* [PROBLEM] Rewrite every row from the line containing "Identify the location of lab-illustration." down to the line containing "Looking at the image, I should click on (961, 246).". Put "Characterize" in place of "Describe" and leave everything else unchanged.

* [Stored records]

-- Opening Marker --

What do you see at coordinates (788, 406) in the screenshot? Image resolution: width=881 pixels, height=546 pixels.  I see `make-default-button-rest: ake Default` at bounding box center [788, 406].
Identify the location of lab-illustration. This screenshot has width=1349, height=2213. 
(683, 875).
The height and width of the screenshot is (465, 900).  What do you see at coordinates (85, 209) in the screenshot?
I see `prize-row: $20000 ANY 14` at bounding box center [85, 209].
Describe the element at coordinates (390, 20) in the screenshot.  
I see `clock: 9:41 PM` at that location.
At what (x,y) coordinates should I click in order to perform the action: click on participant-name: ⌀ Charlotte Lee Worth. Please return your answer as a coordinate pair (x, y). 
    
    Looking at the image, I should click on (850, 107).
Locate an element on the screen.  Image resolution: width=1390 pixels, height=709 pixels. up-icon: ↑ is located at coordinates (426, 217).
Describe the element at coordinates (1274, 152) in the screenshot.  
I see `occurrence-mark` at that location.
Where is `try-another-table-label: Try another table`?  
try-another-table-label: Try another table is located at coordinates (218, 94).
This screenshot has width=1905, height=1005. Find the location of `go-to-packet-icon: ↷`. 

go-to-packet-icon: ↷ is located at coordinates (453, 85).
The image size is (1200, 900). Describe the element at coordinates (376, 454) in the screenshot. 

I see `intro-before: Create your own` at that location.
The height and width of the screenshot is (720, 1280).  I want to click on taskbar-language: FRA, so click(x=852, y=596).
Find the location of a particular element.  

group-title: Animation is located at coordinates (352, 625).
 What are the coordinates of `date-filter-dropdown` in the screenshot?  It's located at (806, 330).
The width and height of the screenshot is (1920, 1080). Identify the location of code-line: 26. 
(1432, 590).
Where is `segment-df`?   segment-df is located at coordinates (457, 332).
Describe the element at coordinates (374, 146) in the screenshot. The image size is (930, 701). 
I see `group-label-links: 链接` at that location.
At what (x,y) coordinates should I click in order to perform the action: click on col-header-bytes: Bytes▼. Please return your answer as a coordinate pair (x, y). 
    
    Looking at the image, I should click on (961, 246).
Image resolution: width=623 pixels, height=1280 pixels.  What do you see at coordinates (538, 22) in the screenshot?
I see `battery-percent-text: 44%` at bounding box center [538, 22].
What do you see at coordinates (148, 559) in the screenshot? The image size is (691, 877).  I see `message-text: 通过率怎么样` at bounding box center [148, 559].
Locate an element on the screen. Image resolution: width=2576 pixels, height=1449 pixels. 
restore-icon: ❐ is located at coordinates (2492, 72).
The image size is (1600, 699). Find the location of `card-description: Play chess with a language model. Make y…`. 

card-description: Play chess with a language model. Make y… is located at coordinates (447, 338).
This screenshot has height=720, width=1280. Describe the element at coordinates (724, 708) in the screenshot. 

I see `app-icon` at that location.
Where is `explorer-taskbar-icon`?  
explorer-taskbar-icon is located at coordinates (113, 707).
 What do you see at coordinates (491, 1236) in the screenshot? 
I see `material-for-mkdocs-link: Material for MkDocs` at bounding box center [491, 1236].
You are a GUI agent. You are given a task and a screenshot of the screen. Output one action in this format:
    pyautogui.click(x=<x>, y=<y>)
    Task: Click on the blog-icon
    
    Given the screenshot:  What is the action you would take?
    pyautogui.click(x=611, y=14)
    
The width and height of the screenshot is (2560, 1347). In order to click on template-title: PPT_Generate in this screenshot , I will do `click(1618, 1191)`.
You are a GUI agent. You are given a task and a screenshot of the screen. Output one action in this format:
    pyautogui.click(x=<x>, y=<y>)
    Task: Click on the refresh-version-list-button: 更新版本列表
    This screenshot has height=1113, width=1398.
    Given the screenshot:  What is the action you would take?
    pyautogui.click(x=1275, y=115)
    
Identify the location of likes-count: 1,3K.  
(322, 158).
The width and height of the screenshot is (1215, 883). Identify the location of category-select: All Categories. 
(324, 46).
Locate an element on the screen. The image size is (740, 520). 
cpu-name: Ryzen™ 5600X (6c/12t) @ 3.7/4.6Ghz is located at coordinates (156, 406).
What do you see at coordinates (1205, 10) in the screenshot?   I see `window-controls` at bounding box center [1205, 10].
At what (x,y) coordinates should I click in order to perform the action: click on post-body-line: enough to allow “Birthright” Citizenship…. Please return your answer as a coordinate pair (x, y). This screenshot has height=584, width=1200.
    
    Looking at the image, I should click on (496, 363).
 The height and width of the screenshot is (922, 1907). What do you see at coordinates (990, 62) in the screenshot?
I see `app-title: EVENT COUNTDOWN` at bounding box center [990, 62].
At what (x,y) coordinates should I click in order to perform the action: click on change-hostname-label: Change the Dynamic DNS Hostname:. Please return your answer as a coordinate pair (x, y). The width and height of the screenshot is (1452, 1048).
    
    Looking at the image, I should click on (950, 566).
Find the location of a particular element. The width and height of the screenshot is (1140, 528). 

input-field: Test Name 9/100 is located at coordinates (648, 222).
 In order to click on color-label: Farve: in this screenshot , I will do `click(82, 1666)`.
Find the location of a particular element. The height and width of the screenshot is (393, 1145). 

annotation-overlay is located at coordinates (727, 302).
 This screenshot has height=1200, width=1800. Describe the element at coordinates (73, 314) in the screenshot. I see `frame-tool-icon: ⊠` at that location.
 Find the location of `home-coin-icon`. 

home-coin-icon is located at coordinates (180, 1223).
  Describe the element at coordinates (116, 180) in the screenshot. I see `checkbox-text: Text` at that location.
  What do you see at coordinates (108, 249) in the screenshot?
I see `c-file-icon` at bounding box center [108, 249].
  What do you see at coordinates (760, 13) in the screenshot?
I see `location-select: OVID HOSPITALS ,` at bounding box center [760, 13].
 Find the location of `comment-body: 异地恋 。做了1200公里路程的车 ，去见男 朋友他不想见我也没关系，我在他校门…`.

-- Closing Marker --

* [RESPONSE]
Identify the location of lab-illustration. This screenshot has width=1349, height=2213. 
(683, 875).
The height and width of the screenshot is (465, 900).  What do you see at coordinates (85, 209) in the screenshot?
I see `prize-row: $20000 ANY 14` at bounding box center [85, 209].
Characterize the element at coordinates (390, 20) in the screenshot.  
I see `clock: 9:41 PM` at that location.
At what (x,y) coordinates should I click in order to perform the action: click on participant-name: ⌀ Charlotte Lee Worth. Please return your answer as a coordinate pair (x, y). 
    
    Looking at the image, I should click on (850, 107).
Locate an element on the screen.  Image resolution: width=1390 pixels, height=709 pixels. up-icon: ↑ is located at coordinates (426, 217).
Characterize the element at coordinates (1274, 152) in the screenshot.  
I see `occurrence-mark` at that location.
Where is `try-another-table-label: Try another table`?  
try-another-table-label: Try another table is located at coordinates (218, 94).
This screenshot has width=1905, height=1005. Find the location of `go-to-packet-icon: ↷`. 

go-to-packet-icon: ↷ is located at coordinates (453, 85).
The image size is (1200, 900). Characterize the element at coordinates (376, 454) in the screenshot. 

I see `intro-before: Create your own` at that location.
The height and width of the screenshot is (720, 1280).  I want to click on taskbar-language: FRA, so click(x=852, y=596).
Find the location of a particular element.  

group-title: Animation is located at coordinates (352, 625).
 What are the coordinates of `date-filter-dropdown` in the screenshot?  It's located at (806, 330).
The width and height of the screenshot is (1920, 1080). Identify the location of code-line: 26. 
(1432, 590).
Where is `segment-df`?   segment-df is located at coordinates (457, 332).
Characterize the element at coordinates (374, 146) in the screenshot. The image size is (930, 701). 
I see `group-label-links: 链接` at that location.
At what (x,y) coordinates should I click in order to perform the action: click on col-header-bytes: Bytes▼. Please return your answer as a coordinate pair (x, y). 
    
    Looking at the image, I should click on (961, 246).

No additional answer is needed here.